(DATA begins)
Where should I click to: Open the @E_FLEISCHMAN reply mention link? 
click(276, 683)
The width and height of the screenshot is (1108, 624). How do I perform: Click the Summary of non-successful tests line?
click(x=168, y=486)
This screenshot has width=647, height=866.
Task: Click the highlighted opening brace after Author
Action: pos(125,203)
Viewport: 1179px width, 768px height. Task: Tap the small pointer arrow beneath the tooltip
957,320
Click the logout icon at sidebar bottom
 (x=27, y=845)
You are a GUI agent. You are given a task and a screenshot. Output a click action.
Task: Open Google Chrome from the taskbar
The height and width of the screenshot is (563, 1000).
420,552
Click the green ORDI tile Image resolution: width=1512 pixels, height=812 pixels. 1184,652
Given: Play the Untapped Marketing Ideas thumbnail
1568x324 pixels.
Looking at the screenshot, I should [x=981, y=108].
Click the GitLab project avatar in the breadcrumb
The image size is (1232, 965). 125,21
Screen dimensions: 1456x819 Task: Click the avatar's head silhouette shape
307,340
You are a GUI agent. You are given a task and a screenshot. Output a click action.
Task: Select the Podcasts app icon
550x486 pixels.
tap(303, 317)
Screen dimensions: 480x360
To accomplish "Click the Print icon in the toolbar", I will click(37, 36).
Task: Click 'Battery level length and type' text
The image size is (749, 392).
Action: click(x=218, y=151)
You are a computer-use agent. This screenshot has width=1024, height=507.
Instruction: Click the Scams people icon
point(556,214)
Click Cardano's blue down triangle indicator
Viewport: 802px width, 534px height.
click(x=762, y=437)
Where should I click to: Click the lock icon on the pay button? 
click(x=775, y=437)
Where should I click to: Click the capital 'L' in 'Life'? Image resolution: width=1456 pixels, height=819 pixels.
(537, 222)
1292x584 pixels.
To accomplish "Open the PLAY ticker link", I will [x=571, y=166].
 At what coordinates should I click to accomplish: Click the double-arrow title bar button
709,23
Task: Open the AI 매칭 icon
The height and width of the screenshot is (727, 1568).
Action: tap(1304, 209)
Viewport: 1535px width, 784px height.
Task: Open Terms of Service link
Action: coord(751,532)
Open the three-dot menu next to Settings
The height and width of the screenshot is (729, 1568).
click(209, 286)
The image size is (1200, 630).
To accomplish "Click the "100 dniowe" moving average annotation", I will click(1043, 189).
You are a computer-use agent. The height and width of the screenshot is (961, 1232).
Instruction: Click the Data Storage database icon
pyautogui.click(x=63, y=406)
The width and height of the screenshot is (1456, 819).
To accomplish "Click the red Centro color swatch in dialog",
(DATA ends)
• **WHAT YOU ARE ASKED TO DO**
Using the entries above, print each one again without any alteration.

• **TASK ANSWER**
Where should I click to: Open the @E_FLEISCHMAN reply mention link? 
click(276, 683)
The width and height of the screenshot is (1108, 624). How do I perform: Click the Summary of non-successful tests line?
click(x=168, y=486)
This screenshot has width=647, height=866.
Task: Click the highlighted opening brace after Author
Action: pos(125,203)
Viewport: 1179px width, 768px height. Task: Tap the small pointer arrow beneath the tooltip
957,320
Click the logout icon at sidebar bottom
 (x=27, y=845)
You are a GUI agent. You are given a task and a screenshot. Output a click action.
Task: Open Google Chrome from the taskbar
The height and width of the screenshot is (563, 1000).
420,552
Click the green ORDI tile Image resolution: width=1512 pixels, height=812 pixels. 1184,652
Given: Play the Untapped Marketing Ideas thumbnail
1568x324 pixels.
Looking at the screenshot, I should [x=981, y=108].
Click the GitLab project avatar in the breadcrumb
The image size is (1232, 965). 125,21
Screen dimensions: 1456x819 Task: Click the avatar's head silhouette shape
307,340
You are a GUI agent. You are given a task and a screenshot. Output a click action.
Task: Select the Podcasts app icon
550x486 pixels.
tap(303, 317)
Screen dimensions: 480x360
To accomplish "Click the Print icon in the toolbar", I will click(37, 36).
Task: Click 'Battery level length and type' text
The image size is (749, 392).
Action: click(x=218, y=151)
You are a computer-use agent. This screenshot has width=1024, height=507.
Instruction: Click the Scams people icon
point(556,214)
Click Cardano's blue down triangle indicator
Viewport: 802px width, 534px height.
click(x=762, y=437)
Where should I click to: Click the lock icon on the pay button? 
click(x=775, y=437)
Where should I click to: Click the capital 'L' in 'Life'? Image resolution: width=1456 pixels, height=819 pixels.
(537, 222)
1292x584 pixels.
To accomplish "Open the PLAY ticker link", I will [x=571, y=166].
 At what coordinates should I click to accomplish: Click the double-arrow title bar button
709,23
Task: Open the AI 매칭 icon
The height and width of the screenshot is (727, 1568).
Action: tap(1304, 209)
Viewport: 1535px width, 784px height.
Task: Open Terms of Service link
Action: coord(751,532)
Open the three-dot menu next to Settings
The height and width of the screenshot is (729, 1568).
click(209, 286)
The image size is (1200, 630).
To accomplish "Click the "100 dniowe" moving average annotation", I will click(1043, 189).
You are a computer-use agent. The height and width of the screenshot is (961, 1232).
Instruction: Click the Data Storage database icon
pyautogui.click(x=63, y=406)
The width and height of the screenshot is (1456, 819).
To accomplish "Click the red Centro color swatch in dialog",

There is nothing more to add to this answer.